■ Information shown
·····

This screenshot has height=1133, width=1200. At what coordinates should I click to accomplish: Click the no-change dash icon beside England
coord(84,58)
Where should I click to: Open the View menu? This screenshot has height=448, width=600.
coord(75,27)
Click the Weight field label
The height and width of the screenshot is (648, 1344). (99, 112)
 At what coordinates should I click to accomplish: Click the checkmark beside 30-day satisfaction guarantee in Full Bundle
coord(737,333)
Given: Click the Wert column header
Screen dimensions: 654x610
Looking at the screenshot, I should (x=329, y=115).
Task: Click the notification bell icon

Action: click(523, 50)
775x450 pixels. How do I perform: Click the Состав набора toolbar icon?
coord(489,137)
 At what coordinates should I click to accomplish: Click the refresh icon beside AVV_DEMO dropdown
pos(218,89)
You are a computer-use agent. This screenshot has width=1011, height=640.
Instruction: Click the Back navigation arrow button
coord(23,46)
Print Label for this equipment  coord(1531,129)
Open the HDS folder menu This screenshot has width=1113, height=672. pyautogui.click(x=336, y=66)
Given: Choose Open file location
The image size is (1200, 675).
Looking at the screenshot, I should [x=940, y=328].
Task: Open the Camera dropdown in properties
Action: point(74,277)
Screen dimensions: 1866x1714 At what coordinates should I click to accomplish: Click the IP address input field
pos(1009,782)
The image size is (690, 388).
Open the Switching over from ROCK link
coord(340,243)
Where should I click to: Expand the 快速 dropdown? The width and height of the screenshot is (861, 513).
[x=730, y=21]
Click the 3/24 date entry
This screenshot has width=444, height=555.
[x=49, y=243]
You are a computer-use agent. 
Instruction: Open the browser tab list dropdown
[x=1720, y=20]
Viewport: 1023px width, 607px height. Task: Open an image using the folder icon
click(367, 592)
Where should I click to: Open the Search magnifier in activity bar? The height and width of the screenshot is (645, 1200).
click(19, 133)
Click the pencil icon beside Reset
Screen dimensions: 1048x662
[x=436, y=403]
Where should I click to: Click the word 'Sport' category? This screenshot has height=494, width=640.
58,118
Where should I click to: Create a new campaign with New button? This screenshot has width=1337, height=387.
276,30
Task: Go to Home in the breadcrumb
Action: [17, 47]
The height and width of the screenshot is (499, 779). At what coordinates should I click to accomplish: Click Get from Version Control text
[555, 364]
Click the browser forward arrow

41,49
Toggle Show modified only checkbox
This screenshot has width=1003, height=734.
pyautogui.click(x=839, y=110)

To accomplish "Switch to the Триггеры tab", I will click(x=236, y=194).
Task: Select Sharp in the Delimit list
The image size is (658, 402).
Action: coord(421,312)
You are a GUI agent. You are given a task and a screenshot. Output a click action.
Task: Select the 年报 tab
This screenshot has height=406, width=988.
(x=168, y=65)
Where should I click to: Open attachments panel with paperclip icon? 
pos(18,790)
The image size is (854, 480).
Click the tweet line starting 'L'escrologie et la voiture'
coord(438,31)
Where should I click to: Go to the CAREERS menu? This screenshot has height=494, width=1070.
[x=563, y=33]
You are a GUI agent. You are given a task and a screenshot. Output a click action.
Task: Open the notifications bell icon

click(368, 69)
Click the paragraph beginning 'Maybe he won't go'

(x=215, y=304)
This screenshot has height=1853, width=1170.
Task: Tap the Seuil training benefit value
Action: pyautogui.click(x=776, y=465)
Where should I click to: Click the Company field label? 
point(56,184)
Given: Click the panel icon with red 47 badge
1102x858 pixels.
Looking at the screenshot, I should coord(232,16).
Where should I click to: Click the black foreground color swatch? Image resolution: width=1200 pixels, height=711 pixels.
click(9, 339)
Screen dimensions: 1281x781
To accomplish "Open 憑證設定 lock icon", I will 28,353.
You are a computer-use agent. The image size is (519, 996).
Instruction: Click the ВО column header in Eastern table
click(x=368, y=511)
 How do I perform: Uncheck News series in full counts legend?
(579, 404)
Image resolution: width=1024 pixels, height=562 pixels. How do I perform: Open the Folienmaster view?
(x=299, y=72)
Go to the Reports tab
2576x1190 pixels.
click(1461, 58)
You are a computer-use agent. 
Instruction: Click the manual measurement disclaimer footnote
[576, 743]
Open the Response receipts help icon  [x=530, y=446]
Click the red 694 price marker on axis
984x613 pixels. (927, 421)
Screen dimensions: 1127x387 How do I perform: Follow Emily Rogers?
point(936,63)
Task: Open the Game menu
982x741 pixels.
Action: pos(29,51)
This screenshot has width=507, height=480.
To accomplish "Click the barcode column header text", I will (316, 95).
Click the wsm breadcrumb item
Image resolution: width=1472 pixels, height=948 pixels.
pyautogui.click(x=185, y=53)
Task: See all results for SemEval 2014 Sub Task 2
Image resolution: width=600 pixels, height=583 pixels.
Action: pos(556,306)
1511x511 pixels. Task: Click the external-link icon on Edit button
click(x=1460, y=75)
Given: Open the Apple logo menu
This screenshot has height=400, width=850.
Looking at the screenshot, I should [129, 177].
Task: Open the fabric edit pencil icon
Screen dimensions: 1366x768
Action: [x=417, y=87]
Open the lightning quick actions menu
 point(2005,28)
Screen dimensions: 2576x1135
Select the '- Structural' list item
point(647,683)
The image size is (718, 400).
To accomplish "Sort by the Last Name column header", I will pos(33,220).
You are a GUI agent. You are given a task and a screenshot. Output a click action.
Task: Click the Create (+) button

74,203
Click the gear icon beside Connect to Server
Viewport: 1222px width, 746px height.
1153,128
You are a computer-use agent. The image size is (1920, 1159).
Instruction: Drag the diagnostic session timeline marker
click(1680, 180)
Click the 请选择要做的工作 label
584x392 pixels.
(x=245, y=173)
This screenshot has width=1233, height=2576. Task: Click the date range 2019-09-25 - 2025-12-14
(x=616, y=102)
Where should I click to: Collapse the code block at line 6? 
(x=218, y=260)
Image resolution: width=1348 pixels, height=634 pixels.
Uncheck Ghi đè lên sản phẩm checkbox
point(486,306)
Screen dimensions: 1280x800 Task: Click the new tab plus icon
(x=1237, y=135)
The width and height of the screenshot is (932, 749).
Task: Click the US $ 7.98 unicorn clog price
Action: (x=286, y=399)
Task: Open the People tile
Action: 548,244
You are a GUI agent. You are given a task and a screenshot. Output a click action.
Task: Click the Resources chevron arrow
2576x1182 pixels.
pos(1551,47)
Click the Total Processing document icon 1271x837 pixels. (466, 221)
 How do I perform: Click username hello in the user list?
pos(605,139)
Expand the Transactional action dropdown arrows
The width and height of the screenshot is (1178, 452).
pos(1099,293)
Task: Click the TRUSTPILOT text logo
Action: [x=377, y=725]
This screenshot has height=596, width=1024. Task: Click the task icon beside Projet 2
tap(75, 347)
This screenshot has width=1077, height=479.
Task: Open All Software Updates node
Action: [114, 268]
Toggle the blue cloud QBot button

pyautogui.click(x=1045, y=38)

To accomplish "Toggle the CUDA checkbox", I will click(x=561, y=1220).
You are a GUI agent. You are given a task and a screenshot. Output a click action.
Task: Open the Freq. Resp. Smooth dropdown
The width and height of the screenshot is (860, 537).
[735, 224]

·····

■ Problem requirements
For the records above, count the lines that contain the word "pencil" and give only that number.

■ Task result
2